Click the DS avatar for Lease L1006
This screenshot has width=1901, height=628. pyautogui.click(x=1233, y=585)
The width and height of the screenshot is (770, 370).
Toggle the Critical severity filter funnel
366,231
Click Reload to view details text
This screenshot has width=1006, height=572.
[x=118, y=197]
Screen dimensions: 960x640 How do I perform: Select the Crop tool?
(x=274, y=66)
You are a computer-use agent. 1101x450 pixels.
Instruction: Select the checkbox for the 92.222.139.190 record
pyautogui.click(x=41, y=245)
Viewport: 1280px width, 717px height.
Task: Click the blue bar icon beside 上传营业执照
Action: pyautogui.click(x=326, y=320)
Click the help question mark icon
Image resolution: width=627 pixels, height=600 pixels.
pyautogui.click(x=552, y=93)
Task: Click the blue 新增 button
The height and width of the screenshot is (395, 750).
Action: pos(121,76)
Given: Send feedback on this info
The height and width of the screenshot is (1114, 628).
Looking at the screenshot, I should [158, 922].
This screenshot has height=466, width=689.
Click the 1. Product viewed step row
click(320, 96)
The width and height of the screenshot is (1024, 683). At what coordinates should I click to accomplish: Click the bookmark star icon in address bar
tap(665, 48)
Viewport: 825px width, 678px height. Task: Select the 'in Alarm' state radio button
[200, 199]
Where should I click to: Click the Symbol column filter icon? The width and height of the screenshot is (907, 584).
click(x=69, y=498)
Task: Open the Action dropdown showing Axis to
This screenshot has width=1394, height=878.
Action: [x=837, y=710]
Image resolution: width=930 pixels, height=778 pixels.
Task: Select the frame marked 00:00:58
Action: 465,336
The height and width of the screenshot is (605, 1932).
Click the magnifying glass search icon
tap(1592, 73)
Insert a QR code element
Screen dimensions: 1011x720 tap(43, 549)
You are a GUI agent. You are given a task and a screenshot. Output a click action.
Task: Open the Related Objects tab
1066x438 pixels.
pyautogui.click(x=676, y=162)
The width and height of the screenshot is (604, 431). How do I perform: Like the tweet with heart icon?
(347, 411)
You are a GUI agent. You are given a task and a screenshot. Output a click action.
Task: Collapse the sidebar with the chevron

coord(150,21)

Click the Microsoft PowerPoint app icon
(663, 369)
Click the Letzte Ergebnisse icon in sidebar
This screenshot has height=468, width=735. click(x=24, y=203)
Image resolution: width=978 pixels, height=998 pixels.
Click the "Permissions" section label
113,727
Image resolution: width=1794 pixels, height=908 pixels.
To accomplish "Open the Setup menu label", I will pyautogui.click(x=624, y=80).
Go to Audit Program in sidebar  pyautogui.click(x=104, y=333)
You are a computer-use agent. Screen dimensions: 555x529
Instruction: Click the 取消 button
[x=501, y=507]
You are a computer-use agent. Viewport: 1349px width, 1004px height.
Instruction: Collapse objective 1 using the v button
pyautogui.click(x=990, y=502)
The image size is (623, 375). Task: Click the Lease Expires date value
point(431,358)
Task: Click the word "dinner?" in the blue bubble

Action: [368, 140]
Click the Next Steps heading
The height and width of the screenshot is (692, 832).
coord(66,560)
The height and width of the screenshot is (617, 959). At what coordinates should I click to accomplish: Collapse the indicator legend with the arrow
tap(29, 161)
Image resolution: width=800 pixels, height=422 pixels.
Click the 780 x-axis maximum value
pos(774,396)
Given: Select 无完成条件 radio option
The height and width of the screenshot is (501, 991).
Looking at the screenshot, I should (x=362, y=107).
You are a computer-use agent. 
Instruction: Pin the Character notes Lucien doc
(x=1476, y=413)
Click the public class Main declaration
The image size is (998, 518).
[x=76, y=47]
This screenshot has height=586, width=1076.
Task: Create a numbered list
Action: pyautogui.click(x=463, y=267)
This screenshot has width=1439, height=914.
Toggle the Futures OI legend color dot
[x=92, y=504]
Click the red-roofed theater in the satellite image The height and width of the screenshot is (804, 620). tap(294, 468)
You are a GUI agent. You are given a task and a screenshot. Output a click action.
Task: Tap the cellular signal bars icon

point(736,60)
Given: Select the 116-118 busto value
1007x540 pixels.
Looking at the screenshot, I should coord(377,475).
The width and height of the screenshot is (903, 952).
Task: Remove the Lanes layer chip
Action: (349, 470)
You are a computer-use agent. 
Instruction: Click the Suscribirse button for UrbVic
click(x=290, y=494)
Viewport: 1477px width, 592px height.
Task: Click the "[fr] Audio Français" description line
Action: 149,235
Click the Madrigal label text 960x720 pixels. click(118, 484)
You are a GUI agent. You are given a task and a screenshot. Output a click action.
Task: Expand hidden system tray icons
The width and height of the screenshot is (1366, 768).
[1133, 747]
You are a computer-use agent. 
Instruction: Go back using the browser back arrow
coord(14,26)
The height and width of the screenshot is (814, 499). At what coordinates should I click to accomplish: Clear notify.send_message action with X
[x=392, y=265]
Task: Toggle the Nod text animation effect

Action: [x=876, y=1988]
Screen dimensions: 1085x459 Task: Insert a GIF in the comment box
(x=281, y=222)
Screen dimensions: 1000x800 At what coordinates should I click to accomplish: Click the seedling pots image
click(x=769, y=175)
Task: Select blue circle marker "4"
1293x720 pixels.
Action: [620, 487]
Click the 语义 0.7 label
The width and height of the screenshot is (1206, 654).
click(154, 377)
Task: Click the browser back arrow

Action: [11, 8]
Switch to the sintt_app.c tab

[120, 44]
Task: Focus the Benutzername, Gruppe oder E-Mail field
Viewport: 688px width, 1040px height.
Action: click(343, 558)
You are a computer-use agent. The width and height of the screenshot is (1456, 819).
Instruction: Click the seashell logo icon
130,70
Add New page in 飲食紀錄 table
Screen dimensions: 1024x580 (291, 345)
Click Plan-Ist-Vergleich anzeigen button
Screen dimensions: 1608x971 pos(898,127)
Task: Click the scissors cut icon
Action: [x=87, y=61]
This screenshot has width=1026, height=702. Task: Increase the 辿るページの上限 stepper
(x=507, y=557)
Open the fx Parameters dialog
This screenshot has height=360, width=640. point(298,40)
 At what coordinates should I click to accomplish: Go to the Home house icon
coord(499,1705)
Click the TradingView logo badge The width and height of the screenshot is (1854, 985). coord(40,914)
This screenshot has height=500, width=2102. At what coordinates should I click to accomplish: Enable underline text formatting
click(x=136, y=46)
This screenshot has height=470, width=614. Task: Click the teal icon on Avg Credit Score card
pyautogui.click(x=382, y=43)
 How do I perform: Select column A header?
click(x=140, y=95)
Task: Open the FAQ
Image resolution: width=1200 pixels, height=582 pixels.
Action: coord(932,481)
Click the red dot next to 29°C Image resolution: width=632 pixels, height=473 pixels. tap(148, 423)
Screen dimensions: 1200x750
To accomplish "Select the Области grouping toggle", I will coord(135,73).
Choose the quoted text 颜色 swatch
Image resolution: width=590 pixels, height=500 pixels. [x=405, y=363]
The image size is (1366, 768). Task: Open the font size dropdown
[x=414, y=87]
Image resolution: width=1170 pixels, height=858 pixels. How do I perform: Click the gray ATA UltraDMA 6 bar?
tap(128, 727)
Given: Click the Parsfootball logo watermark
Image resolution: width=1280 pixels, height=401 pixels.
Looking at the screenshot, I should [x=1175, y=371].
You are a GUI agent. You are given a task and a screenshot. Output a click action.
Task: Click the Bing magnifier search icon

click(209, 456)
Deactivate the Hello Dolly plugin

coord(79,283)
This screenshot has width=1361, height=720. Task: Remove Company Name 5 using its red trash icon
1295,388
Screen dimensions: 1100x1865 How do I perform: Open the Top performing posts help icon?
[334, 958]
-=-=-=-=-
§ Work task
The expected result is every line from the material above that includes "will".

§ Task result
To accomplish "Open the Setup menu label", I will pyautogui.click(x=624, y=80).
To accomplish "Select the Области grouping toggle", I will coord(135,73).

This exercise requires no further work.